Sur la subvention d'État, un peu plus de 2 milliards sont consacrés à la masse salariale – soit effectivement 80 % de la subvention d'État. Autrement dit, à budget constant – ce qui est déjà positif dans les conditions économiques actuelles – nous devons tenter de limiter la croissance de la masse salariale si nous voulons conserver de l'argent pour les grands équipements, les grandes infrastructures de recherche, le soutien de base aux laboratoires, etc. Or cette masse croît spontanément de 1 % à 2 % par an, à effectifs constants. C'est l'équation que je dois résoudre : je ne vote pas le budget ! Bien sûr, je souhaiterais, comme mes amis allemands, que mon budget augmente de 5 % une année, de 3 % seulement la suivante, puis à nouveau de 5 % ! Je peux rêver, mais je dois regarder la réalité de notre pays. Et je souligne encore que l'État fait l'effort de maintenir notre budget, quand nos collègues espagnols ont vu le leur diminuer de 50 % en quelques années.
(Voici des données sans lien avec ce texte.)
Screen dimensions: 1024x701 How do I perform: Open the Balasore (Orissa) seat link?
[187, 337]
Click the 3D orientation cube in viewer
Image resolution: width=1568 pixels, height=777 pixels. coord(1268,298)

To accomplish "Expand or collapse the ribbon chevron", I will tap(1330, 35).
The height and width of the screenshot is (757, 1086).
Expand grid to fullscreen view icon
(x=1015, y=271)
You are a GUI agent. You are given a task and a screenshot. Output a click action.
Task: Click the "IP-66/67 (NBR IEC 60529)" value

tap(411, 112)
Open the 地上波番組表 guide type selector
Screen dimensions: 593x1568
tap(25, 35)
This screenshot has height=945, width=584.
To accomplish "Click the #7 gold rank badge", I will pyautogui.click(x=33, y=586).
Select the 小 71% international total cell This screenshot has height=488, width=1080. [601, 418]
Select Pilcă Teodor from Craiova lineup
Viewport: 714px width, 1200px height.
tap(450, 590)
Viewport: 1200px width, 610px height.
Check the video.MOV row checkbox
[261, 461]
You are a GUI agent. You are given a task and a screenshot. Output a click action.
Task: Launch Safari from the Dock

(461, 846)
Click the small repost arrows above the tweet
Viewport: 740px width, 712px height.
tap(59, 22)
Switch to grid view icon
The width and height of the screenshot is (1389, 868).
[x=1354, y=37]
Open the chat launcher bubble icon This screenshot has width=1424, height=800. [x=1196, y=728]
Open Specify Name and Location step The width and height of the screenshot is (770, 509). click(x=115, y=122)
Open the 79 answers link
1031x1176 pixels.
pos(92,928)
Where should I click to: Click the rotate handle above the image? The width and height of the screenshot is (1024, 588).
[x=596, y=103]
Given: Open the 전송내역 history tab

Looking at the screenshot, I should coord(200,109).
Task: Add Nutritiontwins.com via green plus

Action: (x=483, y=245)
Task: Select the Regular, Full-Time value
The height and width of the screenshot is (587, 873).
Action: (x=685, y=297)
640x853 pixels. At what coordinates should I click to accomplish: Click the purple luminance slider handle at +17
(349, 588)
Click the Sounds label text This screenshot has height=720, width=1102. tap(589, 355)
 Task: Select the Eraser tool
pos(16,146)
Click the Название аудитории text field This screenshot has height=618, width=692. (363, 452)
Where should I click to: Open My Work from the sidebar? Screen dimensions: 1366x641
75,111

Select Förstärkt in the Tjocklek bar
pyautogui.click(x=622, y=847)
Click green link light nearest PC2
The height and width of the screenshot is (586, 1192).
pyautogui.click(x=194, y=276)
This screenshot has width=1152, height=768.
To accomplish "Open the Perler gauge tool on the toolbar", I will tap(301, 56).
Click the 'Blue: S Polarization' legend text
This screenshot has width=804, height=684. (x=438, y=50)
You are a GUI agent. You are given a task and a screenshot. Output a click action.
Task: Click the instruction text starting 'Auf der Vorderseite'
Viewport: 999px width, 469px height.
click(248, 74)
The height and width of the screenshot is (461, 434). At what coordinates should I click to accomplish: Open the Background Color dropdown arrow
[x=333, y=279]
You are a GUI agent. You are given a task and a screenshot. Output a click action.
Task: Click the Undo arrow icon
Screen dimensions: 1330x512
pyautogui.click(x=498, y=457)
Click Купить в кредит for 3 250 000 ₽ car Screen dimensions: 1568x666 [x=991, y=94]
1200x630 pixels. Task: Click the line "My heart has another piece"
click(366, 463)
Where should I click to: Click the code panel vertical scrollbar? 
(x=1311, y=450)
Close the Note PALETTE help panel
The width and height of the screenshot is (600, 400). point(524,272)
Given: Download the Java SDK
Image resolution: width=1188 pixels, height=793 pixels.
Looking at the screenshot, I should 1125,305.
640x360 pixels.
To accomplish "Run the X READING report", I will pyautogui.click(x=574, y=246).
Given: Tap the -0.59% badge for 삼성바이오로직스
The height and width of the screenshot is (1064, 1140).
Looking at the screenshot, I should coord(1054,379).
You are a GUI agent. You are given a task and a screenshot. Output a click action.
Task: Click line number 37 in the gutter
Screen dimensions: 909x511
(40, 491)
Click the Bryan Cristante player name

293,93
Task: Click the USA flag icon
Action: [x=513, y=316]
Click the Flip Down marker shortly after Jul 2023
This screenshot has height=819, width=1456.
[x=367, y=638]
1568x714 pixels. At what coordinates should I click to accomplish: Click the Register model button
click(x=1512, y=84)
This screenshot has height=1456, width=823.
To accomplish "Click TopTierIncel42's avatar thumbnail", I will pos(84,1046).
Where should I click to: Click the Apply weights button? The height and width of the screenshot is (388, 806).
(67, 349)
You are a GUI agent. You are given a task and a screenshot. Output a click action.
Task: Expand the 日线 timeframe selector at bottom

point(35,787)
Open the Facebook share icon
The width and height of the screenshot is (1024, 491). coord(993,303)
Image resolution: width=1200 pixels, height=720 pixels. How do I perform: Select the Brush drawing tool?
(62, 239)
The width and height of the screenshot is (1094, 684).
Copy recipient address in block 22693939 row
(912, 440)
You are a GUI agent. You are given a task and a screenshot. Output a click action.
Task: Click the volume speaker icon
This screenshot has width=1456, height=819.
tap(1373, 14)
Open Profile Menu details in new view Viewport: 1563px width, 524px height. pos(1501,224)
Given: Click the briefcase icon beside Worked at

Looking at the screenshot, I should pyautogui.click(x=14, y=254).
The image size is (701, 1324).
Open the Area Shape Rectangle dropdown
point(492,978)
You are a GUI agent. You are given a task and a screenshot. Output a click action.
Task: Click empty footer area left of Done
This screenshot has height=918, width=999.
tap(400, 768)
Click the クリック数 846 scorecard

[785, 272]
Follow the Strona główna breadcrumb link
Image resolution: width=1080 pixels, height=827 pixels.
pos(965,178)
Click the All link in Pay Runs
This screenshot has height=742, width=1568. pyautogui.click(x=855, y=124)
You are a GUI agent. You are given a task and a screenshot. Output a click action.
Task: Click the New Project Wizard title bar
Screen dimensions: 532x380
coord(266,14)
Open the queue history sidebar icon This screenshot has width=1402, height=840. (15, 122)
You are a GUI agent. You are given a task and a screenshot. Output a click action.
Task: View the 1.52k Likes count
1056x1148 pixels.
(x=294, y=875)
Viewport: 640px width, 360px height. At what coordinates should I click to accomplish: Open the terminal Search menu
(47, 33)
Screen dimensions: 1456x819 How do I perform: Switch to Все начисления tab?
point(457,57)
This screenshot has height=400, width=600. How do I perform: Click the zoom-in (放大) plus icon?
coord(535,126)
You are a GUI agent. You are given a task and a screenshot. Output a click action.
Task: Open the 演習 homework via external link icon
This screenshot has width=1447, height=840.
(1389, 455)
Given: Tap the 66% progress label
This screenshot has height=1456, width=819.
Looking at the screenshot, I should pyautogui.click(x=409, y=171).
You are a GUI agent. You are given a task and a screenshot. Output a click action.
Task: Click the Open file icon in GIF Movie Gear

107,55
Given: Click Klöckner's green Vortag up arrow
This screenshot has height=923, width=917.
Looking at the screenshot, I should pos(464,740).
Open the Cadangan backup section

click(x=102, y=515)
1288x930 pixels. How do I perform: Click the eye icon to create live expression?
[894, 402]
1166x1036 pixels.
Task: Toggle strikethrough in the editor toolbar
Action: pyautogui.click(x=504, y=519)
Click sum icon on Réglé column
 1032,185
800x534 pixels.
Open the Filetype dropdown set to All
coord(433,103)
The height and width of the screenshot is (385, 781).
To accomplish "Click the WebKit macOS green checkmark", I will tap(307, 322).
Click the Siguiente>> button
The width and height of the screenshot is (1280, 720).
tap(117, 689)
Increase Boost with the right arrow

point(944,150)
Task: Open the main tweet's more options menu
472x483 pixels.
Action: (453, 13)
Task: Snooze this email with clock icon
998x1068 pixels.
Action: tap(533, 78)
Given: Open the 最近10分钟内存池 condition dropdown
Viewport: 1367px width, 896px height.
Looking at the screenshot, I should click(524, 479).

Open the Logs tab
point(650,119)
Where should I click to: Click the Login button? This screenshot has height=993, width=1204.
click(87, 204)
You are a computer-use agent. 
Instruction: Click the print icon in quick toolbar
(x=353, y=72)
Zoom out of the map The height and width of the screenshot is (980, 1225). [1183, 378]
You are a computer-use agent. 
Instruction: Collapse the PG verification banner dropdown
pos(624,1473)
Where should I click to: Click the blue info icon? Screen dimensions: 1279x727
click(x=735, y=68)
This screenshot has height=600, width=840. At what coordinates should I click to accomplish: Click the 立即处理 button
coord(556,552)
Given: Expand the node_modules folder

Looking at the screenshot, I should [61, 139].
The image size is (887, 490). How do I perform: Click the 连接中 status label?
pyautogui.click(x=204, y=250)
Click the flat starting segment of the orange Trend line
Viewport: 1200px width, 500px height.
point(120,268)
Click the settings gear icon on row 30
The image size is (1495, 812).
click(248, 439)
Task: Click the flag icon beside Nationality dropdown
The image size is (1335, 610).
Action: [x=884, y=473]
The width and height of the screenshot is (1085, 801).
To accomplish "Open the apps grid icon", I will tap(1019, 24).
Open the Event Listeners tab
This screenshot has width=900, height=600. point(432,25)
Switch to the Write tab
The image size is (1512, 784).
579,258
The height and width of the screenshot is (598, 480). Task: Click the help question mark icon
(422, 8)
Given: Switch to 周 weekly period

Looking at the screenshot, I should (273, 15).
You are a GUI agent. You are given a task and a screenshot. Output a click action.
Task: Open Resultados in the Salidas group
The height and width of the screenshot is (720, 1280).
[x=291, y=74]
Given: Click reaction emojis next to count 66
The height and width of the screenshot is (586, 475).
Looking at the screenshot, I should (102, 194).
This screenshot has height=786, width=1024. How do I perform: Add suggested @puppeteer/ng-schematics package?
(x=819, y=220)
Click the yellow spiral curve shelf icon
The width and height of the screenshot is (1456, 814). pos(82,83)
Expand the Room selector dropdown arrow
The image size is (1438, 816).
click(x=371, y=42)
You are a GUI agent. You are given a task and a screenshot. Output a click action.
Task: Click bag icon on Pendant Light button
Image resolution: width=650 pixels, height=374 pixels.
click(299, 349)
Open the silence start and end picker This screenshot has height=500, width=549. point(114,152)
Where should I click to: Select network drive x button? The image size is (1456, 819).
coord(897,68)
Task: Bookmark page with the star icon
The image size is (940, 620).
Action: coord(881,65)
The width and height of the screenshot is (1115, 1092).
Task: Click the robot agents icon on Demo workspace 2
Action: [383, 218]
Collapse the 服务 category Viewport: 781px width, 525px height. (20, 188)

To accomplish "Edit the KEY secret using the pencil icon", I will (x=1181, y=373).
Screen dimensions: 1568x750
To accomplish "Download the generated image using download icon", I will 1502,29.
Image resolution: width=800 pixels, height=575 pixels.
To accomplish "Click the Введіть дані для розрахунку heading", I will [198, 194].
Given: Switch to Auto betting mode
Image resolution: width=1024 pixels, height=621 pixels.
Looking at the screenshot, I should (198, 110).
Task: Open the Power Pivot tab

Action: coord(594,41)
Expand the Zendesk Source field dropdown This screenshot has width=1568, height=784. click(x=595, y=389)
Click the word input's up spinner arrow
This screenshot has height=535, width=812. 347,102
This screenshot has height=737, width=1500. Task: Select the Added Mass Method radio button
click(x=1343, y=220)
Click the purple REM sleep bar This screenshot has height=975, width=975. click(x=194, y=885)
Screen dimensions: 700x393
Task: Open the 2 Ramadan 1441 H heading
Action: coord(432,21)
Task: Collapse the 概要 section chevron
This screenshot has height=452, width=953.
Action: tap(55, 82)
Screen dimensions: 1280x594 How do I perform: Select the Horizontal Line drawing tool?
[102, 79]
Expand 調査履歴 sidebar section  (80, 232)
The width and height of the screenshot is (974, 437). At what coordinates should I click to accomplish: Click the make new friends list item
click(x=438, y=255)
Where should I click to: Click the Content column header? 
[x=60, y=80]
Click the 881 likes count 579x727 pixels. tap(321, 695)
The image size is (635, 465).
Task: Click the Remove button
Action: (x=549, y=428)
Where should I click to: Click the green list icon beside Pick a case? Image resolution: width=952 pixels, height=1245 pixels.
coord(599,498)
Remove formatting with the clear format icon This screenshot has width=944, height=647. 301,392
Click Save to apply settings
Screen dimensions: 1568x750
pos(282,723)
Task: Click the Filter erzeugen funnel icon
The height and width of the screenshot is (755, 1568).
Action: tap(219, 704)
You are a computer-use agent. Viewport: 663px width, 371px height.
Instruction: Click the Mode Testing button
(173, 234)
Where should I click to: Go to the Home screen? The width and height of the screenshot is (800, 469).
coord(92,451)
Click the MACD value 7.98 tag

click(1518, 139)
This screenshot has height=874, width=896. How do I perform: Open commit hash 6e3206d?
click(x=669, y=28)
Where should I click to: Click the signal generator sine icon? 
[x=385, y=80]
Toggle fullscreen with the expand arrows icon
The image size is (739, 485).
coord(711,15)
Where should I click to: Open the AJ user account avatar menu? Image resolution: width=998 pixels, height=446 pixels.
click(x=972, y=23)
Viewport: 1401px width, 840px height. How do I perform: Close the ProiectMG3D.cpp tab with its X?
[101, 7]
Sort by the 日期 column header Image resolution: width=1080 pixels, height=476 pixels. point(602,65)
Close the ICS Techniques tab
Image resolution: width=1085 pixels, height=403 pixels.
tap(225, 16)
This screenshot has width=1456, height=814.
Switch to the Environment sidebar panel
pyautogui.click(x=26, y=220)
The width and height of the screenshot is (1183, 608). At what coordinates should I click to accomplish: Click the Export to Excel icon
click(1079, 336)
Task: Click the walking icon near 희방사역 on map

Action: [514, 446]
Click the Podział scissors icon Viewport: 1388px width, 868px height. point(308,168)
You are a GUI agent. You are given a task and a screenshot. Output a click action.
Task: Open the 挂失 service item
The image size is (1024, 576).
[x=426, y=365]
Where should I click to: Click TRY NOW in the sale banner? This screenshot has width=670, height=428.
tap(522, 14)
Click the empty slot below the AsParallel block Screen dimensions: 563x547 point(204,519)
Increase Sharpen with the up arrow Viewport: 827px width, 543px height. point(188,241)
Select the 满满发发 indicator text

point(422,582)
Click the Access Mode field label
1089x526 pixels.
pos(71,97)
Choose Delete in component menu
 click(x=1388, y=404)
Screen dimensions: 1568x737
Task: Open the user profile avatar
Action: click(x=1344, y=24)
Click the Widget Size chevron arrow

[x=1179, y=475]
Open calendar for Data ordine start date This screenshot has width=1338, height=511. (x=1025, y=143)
Pour maîtriser la masse salariale, je n'ai pas d'autre choix que de baisser le niveau d'emploi. Celui-ci a diminué, je l'ai dit, en faisant porter l'effort sur les CDD payés sur la subvention d'État, afin de maintenir autant que possible l'emploi titulaire. Voilà la politique que je mène aujourd'hui au CNRS. On peut en imaginer d'autres, comme l'arrêt des recrutements – ce qui serait catastrophique – ou au contraire l'affectation de tout le budget des soutiens de base aux laboratoires à la masse salariale ! Vous le voyez, il faut trouver les bons compromis.

S'agissant enfin de l'INIST, cela fait trois ans que je cherche à sortir cet institut de l'ornière. Pendant un long moment, vous le savez, l'INIST était un bateau ivre, avec énormément de personnels très compétents, mais des missions extrêmement mal définies ; et la direction du CNRS ne s'y intéressait pas du tout. Aujourd'hui, l'information scientifique et technique évolue de façon extraordinaire et les missions de l'INIST sont en cours de redéfinition. Je comprends l'impatience des personnels, mais il nous faut encore du temps : nous n'avons pas trouvé immédiatement le bon directeur pour mener cette évolution. Aujourd'hui, nous avons un plan d'action pour la formation scientifique et technique ; nous avons prévu des réunions avec les personnels ; nous avons mis en place un conseil de gestion de l'INIST. Des restructurations étaient nécessaires et on a tardé à les mettre en place. Nous nous en occupons. Il y aura sans doute des pertes d'emplois, mais nous nous sommes engagés à permettre aux personnels de demeurer sur le site nancéien. Je suis désolé de ce qui se passe à l'INIST, car nous n'avons vraiment aucune volonté de nous débarrasser de cet institut, bien au contraire : il demeure un outil extrêmement utile pour le CNRS et pour la nation.